• **Source extract**
────────────────

Tuesday 26 May 2015

Jason Robards, Naked, and why Hollywood ignored the Nazis - Reviews #207



Over the bank holiday weekend, I saw Paul McCartney, David Ford (above) and Al Pacino. Here is all the other stuff I've done lately.

FILMS



A Thousand Clowns (Fred Coe, 1965) - 85% of this film resulted in outright, prolonged laughter. 60% visibly moved me. 100% of Robards' performance is beyond brilliant. (4)

***



Naked (Mike Leigh, 1993) - Mike Leigh's vicious, virtuosic masterpiece still looks sensational more than 20 years on: an episodic, incendiary portrait of the breakdown of British society.

David Thewlis uses up all the genius he ever had as motormouthed Mancunian misogynist Johnny, a man with a rapier wit and a rapey personality, who staggers through a series of vitriolic, vituperative encounters with lonely, damaged people in a dying London, using his intellect and his sexuality as the deadliest, direst of weapons.

His interactions with a sweary Scottish homeless guy (Ewan Bremner) and a sexually frustrated security guard are simply the stuff of legend.

I'll never get over how much I love Katrin Cartlidge's voice, either, and for Potterheads there's the sight of the young, highly unwashed Lupin pretending to be a werewolf.

Are you wiv meh? (4)

***



Les Diaboliques (Henri-Georges Clouzot, 1955) - The wife and the mistress of the world’s most unpleasant man plot his death in this stunning genre-hopper from Wages of Fear director Clouzot. It’s cynical and gripping, with flashes of humour and humanity, and Simone Signoret exuding malignant cool as a peroxide, jump-suited murderess with killer shades. There's twist after twist after twist - and the final two are just dynamite. (4)

***



The Lives of Others (Florian Henckel von Donnersmarck, 2006) - This is probably the most widely-praised film I'd never seen (except Fury Road, but that only came out about eight minutes ago), so I thought I better finally get around to it.

────────────────

• **Problem details**
Reproduce the stretch of the film reviews from "Are you wiv" through "just dynamite. (4)".

Word and element pointing entries
────────────────

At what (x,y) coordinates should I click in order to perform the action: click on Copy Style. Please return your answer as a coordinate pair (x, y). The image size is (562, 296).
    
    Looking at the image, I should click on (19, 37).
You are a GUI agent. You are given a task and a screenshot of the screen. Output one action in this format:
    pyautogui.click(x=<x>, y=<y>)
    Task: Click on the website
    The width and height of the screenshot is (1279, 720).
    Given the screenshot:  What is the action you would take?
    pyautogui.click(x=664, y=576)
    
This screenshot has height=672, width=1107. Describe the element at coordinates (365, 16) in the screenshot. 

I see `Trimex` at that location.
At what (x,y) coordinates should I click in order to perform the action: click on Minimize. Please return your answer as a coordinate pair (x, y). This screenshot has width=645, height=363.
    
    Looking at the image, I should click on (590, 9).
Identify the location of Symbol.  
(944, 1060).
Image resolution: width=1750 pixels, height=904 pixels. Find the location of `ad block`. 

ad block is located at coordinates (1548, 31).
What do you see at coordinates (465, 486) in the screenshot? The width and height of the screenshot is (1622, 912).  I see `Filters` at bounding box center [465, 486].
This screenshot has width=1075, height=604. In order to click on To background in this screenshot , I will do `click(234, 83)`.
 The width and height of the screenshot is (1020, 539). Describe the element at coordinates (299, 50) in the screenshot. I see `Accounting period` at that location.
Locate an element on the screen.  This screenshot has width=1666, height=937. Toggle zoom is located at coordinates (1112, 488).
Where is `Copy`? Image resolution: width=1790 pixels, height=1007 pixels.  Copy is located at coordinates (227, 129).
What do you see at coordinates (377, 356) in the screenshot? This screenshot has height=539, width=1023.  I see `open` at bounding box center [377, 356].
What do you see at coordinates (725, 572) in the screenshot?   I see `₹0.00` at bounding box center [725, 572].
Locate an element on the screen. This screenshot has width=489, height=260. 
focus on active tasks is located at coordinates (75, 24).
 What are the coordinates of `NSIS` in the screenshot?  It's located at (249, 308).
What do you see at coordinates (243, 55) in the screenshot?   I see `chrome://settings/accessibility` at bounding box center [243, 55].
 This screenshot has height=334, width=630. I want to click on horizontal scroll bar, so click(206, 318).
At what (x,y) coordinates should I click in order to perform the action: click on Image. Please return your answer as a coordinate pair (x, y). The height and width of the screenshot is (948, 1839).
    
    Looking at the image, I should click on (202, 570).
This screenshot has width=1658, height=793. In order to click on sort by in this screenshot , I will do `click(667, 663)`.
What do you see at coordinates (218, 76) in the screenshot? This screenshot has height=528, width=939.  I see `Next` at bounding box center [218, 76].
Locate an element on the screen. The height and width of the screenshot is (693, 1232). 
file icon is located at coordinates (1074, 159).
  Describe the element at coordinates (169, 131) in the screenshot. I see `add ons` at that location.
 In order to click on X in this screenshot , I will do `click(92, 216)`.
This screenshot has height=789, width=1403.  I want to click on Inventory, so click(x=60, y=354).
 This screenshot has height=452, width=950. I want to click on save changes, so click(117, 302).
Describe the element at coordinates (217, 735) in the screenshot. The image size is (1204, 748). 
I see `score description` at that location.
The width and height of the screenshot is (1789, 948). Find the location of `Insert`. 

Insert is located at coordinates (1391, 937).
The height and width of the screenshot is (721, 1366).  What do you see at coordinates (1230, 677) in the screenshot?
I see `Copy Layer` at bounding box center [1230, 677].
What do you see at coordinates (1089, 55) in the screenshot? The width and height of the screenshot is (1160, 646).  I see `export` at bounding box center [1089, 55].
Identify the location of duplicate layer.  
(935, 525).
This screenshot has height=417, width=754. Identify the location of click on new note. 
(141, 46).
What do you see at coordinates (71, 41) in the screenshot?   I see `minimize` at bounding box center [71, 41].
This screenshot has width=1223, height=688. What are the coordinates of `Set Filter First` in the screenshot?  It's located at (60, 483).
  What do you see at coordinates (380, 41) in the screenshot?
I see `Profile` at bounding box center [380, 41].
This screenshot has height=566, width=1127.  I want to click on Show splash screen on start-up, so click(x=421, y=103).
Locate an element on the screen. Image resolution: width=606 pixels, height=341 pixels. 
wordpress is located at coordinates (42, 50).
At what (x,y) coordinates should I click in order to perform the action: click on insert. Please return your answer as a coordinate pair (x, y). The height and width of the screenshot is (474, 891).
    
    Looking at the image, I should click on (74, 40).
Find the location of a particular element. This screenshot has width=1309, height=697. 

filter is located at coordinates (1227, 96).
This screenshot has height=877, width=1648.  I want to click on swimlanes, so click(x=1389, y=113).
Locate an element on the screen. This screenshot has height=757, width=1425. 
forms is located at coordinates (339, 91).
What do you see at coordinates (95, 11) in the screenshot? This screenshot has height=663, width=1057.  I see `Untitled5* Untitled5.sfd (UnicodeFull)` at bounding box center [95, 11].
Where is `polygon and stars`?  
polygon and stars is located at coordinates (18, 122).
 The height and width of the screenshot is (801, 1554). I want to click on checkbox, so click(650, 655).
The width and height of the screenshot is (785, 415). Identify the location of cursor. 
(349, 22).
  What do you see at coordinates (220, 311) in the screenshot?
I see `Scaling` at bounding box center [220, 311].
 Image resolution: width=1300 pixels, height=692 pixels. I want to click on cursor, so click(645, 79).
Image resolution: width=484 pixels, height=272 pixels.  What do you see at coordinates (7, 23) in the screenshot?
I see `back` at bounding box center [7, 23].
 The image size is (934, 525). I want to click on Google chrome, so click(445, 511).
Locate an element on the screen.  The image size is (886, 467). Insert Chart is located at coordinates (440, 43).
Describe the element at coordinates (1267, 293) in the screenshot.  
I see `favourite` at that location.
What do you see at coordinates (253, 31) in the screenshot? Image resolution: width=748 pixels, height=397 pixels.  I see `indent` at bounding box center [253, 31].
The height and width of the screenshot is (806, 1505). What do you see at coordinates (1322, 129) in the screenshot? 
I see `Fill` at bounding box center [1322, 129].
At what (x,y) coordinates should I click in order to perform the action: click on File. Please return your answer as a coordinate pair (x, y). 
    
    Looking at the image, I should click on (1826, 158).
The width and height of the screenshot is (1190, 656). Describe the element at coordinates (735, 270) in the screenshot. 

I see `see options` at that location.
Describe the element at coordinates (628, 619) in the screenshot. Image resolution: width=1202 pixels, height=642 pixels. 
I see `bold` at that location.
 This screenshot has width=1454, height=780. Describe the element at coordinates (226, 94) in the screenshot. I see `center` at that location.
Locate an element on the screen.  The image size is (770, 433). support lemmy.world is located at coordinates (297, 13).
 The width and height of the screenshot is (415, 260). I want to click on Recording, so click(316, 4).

────────────────

• **Exercise solution**
Are you wiv meh? (4)

***



Les Diaboliques (Henri-Georges Clouzot, 1955) - The wife and the mistress of the world’s most unpleasant man plot his death in this stunning genre-hopper from Wages of Fear director Clouzot. It’s cynical and gripping, with flashes of humour and humanity, and Simone Signoret exuding malignant cool as a peroxide, jump-suited murderess with killer shades. There's twist after twist after twist - and the final two are just dynamite. (4)